The final stage will likely prove the most difficult: restricting PFAS among essential sectors where alternatives may not be readily available. PFAS are used throughout the pharmaceutical and medical device industries, for example, and substituting chemical formulations could affect health outcomes.
That’s just one reason Scott Mabury, a professor of environmental chemistry at the University of Toronto who has been researching PFAS for more than 25 years, rejects the government’s approach.
“I think it’s a spectacularly bad idea to ban a whole class of chemicals,” he said. “The impact will be a significant negative and examples in the pharmaceutical and agrochemical area will exemplify the problems.”
Prof. Mabury noted that while some PFAS persist and bioaccumulate in the environment, many do not, challenging the accuracy of the “forever chemicals” label.
Starting in 2008, Ottawa had been addressing PFAS on a chemical-by-chemical basis with the prohibition of PFOS, a component of firefighting foams hydraulic fluids and stain-resistant upholstery. Eight years later, it effectively banned two more PFAS.
Early regulator efforts appeared to be working. Measured PFAS levels in Canadian blood samples fell by half between 2007 and 2017, according to Statscan.
But today, the full list of PFAS numbers around 15,000 by some estimates, dwarfing the government’s ability to track and test individual compounds, many scientists and environmental groups say.

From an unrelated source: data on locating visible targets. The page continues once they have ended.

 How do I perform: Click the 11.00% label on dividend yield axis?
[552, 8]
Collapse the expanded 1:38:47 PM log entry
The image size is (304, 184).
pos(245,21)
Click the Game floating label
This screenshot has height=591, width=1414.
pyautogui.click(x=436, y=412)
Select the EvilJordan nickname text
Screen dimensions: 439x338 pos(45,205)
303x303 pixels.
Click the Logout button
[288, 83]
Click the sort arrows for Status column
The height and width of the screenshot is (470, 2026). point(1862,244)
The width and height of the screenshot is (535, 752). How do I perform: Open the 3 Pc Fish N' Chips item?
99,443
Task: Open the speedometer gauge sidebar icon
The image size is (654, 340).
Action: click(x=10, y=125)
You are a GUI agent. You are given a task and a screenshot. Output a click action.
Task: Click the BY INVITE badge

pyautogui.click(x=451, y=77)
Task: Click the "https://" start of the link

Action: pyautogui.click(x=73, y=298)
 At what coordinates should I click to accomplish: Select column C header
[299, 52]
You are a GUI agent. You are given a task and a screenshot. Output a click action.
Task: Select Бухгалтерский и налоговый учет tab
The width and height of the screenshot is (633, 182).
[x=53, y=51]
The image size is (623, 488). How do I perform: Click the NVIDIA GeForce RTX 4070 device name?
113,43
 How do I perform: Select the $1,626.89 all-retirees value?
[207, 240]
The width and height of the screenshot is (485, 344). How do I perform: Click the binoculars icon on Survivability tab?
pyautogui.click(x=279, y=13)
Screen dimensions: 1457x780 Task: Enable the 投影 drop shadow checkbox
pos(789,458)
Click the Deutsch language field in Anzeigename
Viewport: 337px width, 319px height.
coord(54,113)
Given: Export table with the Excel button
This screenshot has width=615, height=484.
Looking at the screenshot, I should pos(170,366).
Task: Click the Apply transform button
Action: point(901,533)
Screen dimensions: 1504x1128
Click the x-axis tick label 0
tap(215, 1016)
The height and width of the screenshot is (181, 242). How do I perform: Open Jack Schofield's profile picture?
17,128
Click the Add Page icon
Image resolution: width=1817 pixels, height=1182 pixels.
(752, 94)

“We’re talking today about ending this regulatory whack-a-mole where we go substance by substance,” said Cassie Barker, senior program manager for advocacy group Environmental Defence. “We’ve got a handful of regulations on the books, but we’re talking 1000s of chemicals where the regulated one can be replaced with an unregulated one.”
Later this year, the government plans to require companies to report any disposal or release of 163 different PFAS through the National Pollutant Release Inventory.